◆ TASK ◆
Rewrite the lines from the first one through the line with "[x=643, y=132]", changing "Home icon" to "Home button" and keeping everything else the same.

◆ RECORD SET ◆

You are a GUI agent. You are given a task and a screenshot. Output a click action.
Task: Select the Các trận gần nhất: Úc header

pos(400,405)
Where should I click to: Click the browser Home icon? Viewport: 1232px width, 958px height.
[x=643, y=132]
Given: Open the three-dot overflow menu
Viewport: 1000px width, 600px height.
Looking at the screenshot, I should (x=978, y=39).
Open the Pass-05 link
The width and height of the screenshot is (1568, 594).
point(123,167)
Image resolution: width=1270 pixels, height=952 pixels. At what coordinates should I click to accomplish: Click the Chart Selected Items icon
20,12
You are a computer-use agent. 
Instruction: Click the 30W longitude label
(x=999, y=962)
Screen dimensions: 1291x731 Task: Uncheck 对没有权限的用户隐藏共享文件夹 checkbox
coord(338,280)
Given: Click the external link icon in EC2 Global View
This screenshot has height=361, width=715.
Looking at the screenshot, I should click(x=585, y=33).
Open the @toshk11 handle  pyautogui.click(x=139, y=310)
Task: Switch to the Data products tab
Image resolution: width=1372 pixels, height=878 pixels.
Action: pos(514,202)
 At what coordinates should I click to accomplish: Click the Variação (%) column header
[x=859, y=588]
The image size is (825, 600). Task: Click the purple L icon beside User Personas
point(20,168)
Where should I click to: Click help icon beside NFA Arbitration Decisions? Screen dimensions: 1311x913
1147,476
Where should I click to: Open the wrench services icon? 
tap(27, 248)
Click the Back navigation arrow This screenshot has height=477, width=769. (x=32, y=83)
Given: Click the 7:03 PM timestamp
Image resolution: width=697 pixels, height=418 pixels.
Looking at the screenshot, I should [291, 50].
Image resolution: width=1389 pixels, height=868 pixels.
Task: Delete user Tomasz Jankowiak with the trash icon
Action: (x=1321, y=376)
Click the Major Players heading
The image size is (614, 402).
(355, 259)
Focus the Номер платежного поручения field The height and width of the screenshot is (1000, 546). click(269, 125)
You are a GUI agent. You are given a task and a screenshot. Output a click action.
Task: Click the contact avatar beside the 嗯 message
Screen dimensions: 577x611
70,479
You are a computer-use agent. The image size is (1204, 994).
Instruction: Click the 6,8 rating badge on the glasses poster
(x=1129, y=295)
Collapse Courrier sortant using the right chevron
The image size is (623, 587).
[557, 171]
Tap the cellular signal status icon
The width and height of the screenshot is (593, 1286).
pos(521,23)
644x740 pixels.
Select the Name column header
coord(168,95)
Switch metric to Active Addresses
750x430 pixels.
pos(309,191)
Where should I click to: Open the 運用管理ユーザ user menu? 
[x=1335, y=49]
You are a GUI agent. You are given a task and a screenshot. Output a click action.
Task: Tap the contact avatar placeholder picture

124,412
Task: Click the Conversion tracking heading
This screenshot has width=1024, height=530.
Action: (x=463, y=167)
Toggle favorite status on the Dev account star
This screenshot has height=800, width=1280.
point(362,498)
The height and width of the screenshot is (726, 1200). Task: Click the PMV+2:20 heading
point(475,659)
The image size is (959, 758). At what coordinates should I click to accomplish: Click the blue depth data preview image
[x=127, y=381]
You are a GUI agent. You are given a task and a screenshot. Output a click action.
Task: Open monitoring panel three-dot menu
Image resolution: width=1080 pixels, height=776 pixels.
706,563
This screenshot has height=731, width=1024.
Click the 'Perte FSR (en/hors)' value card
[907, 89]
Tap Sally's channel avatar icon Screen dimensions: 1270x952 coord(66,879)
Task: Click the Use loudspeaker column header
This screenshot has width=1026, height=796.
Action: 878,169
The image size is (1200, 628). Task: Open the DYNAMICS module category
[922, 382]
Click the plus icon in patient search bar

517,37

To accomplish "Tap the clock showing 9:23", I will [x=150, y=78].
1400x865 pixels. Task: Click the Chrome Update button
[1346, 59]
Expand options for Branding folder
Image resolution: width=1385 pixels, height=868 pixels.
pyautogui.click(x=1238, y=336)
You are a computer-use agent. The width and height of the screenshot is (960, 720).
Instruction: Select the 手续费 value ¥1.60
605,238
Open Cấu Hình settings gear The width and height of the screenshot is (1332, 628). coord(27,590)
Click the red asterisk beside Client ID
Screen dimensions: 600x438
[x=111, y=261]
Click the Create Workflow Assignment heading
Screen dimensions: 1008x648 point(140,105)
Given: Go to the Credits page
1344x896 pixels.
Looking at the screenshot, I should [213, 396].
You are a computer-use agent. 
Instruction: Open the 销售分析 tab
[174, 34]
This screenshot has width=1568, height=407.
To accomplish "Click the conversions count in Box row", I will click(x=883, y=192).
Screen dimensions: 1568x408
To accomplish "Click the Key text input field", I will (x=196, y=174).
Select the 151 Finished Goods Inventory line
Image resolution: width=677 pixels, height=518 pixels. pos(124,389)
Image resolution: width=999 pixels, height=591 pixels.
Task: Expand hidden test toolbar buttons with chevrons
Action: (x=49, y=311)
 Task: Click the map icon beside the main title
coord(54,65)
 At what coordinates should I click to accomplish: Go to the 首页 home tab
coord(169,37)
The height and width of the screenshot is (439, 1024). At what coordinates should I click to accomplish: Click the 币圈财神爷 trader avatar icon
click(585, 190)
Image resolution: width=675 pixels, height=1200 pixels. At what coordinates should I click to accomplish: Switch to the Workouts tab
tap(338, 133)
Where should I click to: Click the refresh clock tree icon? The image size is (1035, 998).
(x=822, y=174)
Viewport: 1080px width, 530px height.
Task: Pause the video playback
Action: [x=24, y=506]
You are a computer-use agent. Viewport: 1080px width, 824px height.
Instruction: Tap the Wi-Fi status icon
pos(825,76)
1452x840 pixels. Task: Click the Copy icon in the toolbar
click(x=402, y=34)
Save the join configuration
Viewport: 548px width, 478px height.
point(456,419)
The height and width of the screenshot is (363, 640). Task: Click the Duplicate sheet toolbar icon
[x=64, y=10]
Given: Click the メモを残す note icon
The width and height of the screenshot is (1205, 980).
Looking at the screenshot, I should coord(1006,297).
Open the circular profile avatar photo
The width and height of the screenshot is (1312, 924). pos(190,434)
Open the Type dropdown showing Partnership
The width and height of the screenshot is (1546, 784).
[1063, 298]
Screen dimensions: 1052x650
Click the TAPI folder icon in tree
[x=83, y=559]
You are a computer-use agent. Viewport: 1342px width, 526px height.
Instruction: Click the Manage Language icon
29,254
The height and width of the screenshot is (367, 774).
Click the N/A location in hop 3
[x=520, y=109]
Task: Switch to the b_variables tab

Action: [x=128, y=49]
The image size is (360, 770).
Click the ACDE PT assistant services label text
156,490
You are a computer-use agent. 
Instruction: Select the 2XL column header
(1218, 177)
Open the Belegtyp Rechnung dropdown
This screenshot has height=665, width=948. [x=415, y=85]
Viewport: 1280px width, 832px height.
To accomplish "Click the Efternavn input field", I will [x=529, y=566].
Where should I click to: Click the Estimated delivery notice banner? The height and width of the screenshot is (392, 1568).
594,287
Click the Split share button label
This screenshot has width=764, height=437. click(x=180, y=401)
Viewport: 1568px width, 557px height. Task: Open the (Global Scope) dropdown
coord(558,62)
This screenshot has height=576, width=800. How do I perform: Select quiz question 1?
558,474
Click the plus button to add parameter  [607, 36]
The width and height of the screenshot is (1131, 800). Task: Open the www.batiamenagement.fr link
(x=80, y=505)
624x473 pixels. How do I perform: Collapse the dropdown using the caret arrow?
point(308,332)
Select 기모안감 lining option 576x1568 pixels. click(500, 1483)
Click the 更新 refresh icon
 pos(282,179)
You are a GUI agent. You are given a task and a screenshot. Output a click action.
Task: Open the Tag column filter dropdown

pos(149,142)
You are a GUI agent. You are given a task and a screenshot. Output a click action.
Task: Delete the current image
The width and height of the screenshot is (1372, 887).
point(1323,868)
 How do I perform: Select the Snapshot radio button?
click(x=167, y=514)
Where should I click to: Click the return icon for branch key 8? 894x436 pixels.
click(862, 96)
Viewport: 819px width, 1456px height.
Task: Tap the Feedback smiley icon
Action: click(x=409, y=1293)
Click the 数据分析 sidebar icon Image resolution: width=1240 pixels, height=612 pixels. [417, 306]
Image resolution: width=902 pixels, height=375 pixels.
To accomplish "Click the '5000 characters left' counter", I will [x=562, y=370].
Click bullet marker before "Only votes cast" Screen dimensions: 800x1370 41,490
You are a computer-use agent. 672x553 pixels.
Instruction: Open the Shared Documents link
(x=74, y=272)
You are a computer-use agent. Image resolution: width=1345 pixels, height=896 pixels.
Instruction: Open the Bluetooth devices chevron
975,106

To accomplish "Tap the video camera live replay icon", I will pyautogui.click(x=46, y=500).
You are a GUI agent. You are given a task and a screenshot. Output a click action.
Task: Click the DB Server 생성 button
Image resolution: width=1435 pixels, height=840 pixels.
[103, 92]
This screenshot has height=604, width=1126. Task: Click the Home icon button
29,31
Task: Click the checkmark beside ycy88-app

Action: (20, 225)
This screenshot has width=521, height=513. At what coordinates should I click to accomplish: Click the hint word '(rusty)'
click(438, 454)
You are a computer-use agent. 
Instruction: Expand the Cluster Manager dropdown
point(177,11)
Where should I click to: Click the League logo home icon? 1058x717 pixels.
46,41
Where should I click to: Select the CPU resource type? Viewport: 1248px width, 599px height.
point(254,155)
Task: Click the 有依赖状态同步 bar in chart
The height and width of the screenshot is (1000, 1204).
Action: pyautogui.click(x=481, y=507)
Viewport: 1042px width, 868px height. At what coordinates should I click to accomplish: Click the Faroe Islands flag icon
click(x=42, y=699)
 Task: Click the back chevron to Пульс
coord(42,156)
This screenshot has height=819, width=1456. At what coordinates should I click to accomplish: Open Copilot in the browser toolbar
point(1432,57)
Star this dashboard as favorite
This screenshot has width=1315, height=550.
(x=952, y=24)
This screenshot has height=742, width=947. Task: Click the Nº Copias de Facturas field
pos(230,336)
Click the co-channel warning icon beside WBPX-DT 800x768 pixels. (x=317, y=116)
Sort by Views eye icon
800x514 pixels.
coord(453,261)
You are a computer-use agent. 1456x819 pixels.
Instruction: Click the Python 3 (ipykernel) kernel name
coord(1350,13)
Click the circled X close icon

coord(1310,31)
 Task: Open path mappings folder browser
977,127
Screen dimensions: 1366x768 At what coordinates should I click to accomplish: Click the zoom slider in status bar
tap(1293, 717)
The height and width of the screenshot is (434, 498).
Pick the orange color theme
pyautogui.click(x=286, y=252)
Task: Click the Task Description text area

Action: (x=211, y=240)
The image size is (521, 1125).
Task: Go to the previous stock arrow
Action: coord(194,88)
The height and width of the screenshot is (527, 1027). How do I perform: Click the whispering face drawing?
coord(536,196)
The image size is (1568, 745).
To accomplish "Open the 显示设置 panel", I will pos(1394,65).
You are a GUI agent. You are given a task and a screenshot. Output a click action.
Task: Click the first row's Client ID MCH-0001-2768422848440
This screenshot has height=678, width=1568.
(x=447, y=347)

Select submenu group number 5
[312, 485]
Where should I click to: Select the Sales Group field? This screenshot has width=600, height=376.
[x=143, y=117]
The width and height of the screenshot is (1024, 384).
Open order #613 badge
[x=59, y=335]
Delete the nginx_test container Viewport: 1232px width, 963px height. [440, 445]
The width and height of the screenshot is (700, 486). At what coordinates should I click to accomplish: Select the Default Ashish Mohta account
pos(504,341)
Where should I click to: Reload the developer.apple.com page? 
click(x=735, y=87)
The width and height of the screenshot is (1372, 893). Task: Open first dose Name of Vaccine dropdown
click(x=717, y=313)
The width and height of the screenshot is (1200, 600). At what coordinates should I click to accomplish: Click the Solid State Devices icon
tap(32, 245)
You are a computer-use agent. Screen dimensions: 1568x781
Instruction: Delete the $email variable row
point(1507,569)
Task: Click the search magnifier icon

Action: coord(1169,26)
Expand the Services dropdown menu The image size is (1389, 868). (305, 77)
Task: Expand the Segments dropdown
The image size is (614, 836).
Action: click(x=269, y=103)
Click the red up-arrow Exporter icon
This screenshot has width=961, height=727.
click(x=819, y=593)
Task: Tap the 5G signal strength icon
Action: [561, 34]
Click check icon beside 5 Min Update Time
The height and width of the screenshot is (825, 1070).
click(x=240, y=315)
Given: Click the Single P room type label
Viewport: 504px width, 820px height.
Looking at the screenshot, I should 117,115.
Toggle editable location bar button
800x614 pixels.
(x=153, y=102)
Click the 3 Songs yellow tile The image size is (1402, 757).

◆ RESPONSE BELOW ◆
You are a GUI agent. You are given a task and a screenshot. Output a click action.
Task: Select the Các trận gần nhất: Úc header

pos(400,405)
Where should I click to: Click the browser Home button? Viewport: 1232px width, 958px height.
[x=643, y=132]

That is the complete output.